- EXERCISE DETAILS: Print only the lines from the one with "Screen dimensions: 1080x759" through the end of the data, exactly, and please omit pictures.

- Pixel coordinate grounding data:
Start of Block
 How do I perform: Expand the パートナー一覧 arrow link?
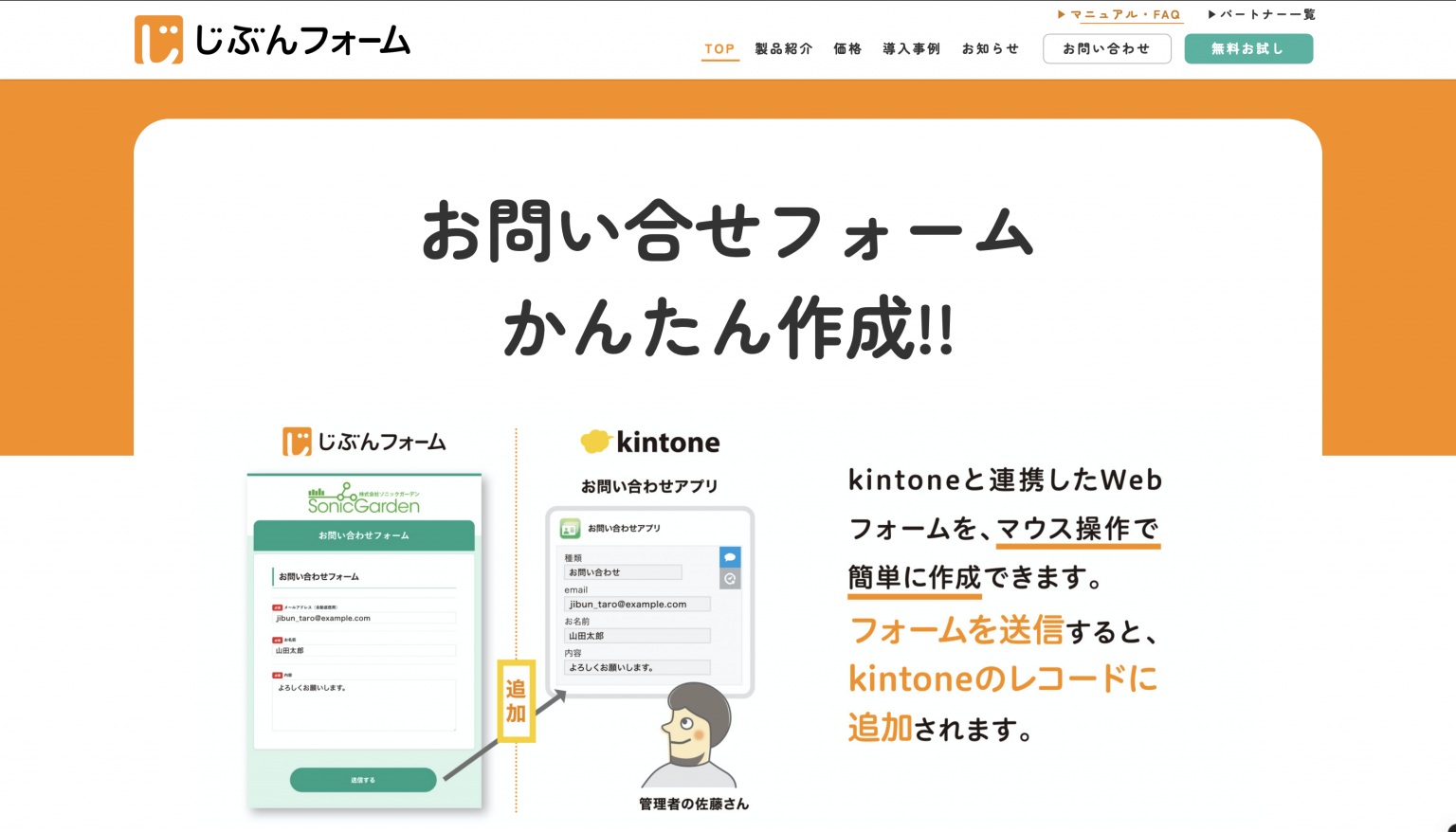coord(1265,13)
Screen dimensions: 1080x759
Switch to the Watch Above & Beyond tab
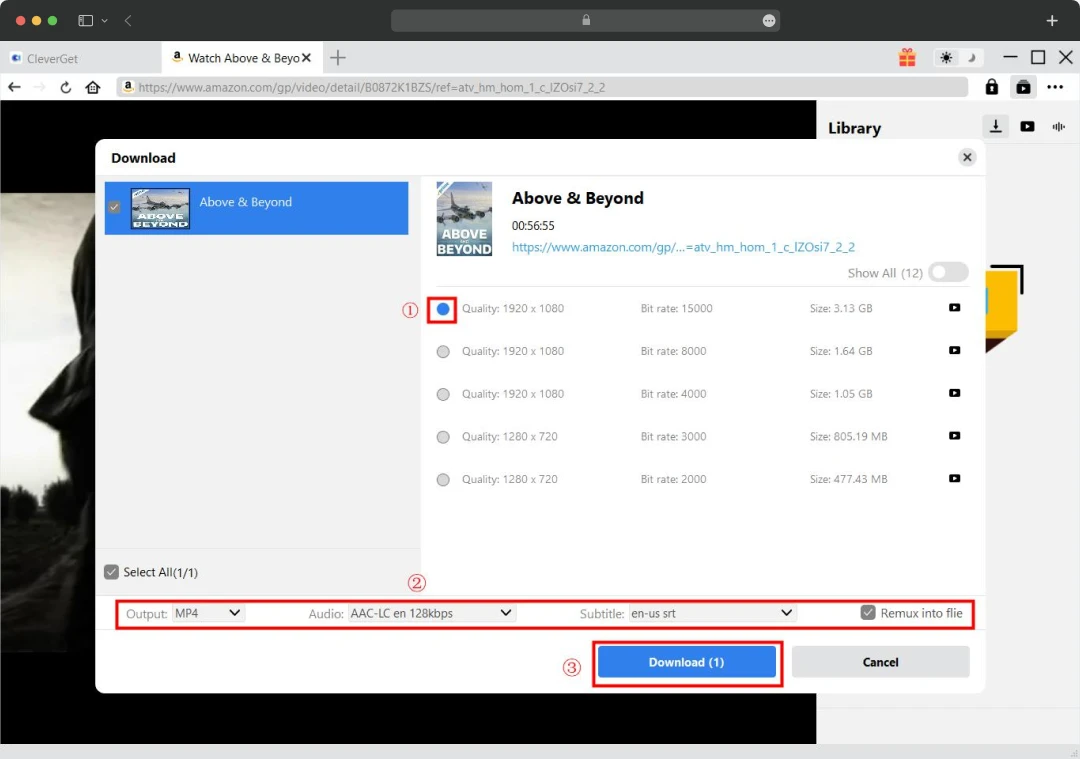tap(240, 57)
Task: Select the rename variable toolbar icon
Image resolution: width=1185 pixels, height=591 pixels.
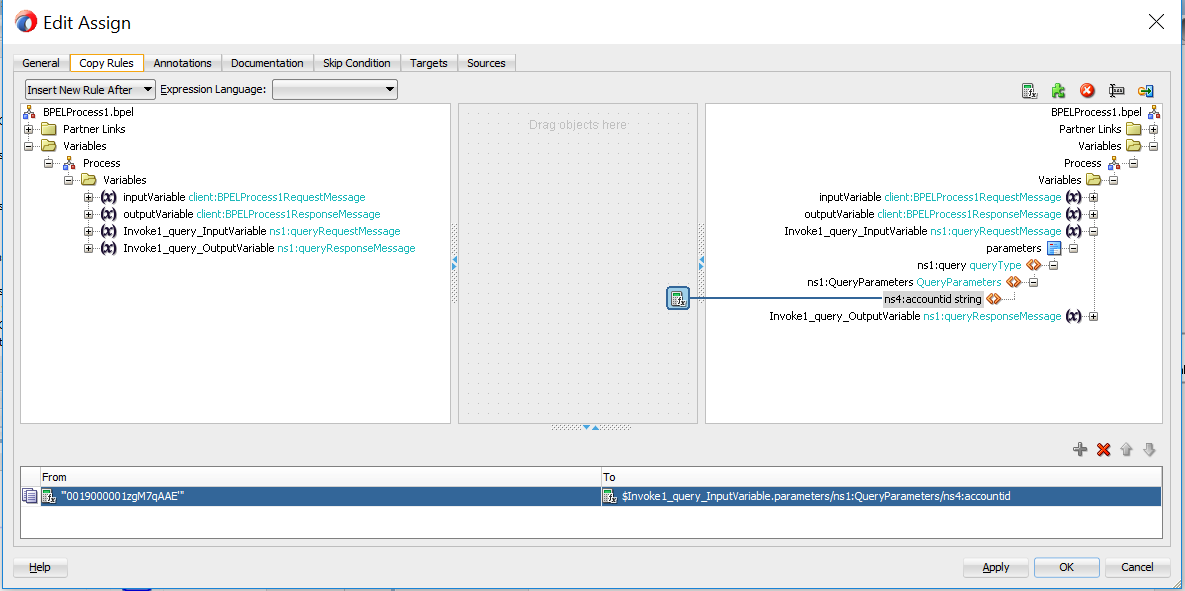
End of Block
- RESPONSE BOX:
Screen dimensions: 1080x759
Switch to the Watch Above & Beyond tab
tap(240, 57)
Task: Select the rename variable toolbar icon
Image resolution: width=1185 pixels, height=591 pixels.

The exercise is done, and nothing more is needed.